Sites and Insights: Wandering the wilderness

Discover the beauty of the Judean Desert, one of the few places that humanity hasn't changed in millennia.

Judean wilderness and Dead Sea (photo credit: BiblePlaces.com)
Judean wilderness and Dead Sea
(photo credit: BiblePlaces.com)
Wayne Stiles has never recovered from his travels in the Holy Land. Follow him on Twitter (@WayneStiles) or on his blog at www.waynestiles.com.
Very few places in the Holy Land still look original.
Most historic sites in Israel have a church, a mosque, a settlement, or thirty feet of civilization piled on top of them. The places pilgrims come to see today show centuries of scars from the ruins and reconstructions of many faiths and peoples.
But in the Judean Wilderness, one can see what the ancients saw. Deep ravines. Rocky terrain. Barren grades with scant vegetation. Horizontal lines cut in the hills betray generations of flocks that have worn trails like terraces in the stony slopes. Miles and miles of desolate land, interrupted only by an occasional camel, a shepherd with his flock, or a group of Bedouin tents with satellite dishes.

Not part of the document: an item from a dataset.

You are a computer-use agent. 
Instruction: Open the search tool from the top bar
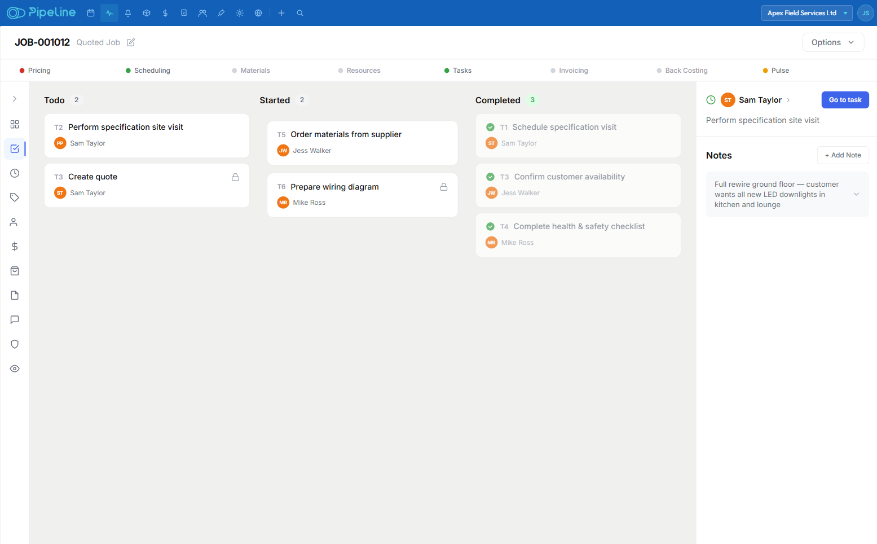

Judean Wilderness (BiblePlaces.com)
Judean Wilderness (BiblePlaces.com)
Bleak, inhospitable, stark, and harsh—the Judean Wilderness has sat virtually unchanged for thousands of years.
A dry and weary land
In the wilderness wanderings under Moses, the Hebrews learned to trust God for water, because the places of their journey offered very, very little of it. Those four decades of thirsty travel provided the training ground for living in the Promised Land—a land that also had no abundant sources of natural water—“a land of hills and valleys [that] drinks water from the rain of heaven” (Deuteronomy 11:11).
The rainfall in Israel—both in antiquity, as well as today—falls mostly west of the hill country’s watershed. The further north and west one goes in the land, the more precipitation occurs. The Judean Wilderness misses on both counts, lying south in the country and east of the watershed. A rain shadow dominates the chalky wasteland of the wilderness. This is the “dry and weary land,” as David scribbled three thousand years ago, “where there is no water” (Psalm 63:1).
David knew this wilderness well, especially in the years before he became king. Just as the wilderness wanderings of his ancestors prepared them for the land, so the Judean Wilderness served as David’s preparation for his kingdom. In such a barren context, lying “down in green pastures” would be a rare blessing (Psalm 23:2-3). In later years when David fled from King Saul, the future king of Israel would hide in the wastelands of Ziph, Maon, and En Gedi—all portions of the Judean Wilderness. 
A place of escape and seclusion
Because the Wilderness of Judea remained so arid and uninviting, most people only passed through it on their way to somewhere else. Because nobody wanted to go there, often only the “nobodies” of society did. The wilderness attracted those on the fringes—outcasts,shepherds, fugitives, hermits, and even fearful rulers.
The paranoid Herod the Great built fortifications in this general area at Cypros, Dok, Herodium, Hyrcania, Masada, and Macherus. Jesus of Nazareth retreated to this wilderness to fast and face temptation for more than forty days (Matthew 4:1). After the death of their brother Judas Maccabeus, Jonathan and Simon centered their insurgency near Tekoa in the Judean Wilderness (1 Maccabees 9:33).
Undoubtedly the most unique inhabitants of this land were the thousands of Christian monks who flooded the area and formed monasteries. In the Byzantine period between the sixth- and fifth-centuries, the Judean Wilderness hosted more than sixty-five monasteries all connected by a network of trails.
Mar Saba Monastery (BiblePlaces.com)
Mar Saba Monastery (BiblePlaces.com)
Today, visitors to the wilderness can travel to see Mar Saba east of Bethlehem, the only monastery that boasts a continual occupation since its origin. The easiest monastery to see is Saint George’s. Its blue domes and white arches dot the colorless canvas of the wilderness and cling like a barnacle to the northern face of the Wadi Kelt’s cliffs. Housing one of the oldest monastic communities in Israel, the monastery has been inhabited since the fifth century and gives a vivid illustration of monastic life.
A glimpse of the past and the future
One of the best places to stand and observe the Judean Wilderness is near Saint George’s Monastery. At the top of a nearby overlook, a covered observation point allows visitors a long view across the vast, unspoiled wilderness. Here, it isn’t hard to go back in time.
Wadi Kelt St. George's Monastery (BiblePlaces.com)
Wadi Kelt St. George's Monastery (BiblePlaces.com)
Very few places in the Holy Land can one travel and still see the terrain as it appeared for thousands of years—and likely, how it will stay for many more.